● Excerpt to read

If the wood and inner bark on damaged shoots are brown, examine the length of the stem to see if you find any breakage, signs of borers, or sunken, dark areas in the bark that might indicate of a pathogen like Botryosphaeria. The many species of Botryosphaeria affect a wide array of plants, including Rhododendron, Ilex, Acer, Malus, Prunus and Cornus. Damage can be seen throughout the year as foliage wilts and turns brown, or when branches fail to break dormancy in spring. The pathogen usually enters the vascular system through an injury or opening created by pruning, breakage, insect or deer damage, or other physical damage caused by weather or pests. It can remain in the plant, asymptomatic, until the plant is weakened by another stress. Signs of Botryosphaeria include sunken, dark-brown cankers along, and sometimes girdling, stems. The diseased wood is stained reddish-brown and, when cut in cross-section, may display a wedged-shaped darkened area. Tiny fungal fruiting structures dot the bark and spores are dispersed during wet periods, either by rain or overhead irrigation. Spores can also be transported by insects and pruning tools. Prune well below the damage, to an outward facing shoot or bud, or to the ground, and destroy any infected leaves and branches. Good fall or early winter cleanup around infected plants helps reduce subsequent infections, as spores overwinter in infected leaves and branches.
Rhododendron borer (Synanthedon rhododendri) damage often manifests itself during the growing season, but impacted shoots further stressed by winter conditions may show the effect this time of year. Look for the entry holes near the ground or in crotches of branches along the stem. When the borer is active in mid-late summer and again in early spring, frass and/or sawdust appear from the hole and may accumulate on the ground. Entrance and exit holes can be seen along the branches and can be pruned out and destroyed when larvae are in residence. The larvae pupate for two weeks in May with adult wasp-like clearwing moths emerging from late-May into early June. After mating, females restart the cycle by laying eggs near former tunnels, near pruning cuts, or in branch crotches. When the pupae emerge, they tunnel into the stem and begin feeding, and will overwinter in stems.

● Given material
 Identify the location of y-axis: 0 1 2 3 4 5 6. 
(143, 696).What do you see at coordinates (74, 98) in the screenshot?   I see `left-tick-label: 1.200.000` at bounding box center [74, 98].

● Work to be completed
Give the stretch of the shoot-damage passage from "Rhododendron borer (Synanthedon" through "overwinter in stems." again, swapping "frass" for "droppings".

● Solution
Rhododendron borer (Synanthedon rhododendri) damage often manifests itself during the growing season, but impacted shoots further stressed by winter conditions may show the effect this time of year. Look for the entry holes near the ground or in crotches of branches along the stem. When the borer is active in mid-late summer and again in early spring, droppings and/or sawdust appear from the hole and may accumulate on the ground. Entrance and exit holes can be seen along the branches and can be pruned out and destroyed when larvae are in residence. The larvae pupate for two weeks in May with adult wasp-like clearwing moths emerging from late-May into early June. After mating, females restart the cycle by laying eggs near former tunnels, near pruning cuts, or in branch crotches. When the pupae emerge, they tunnel into the stem and begin feeding, and will overwinter in stems.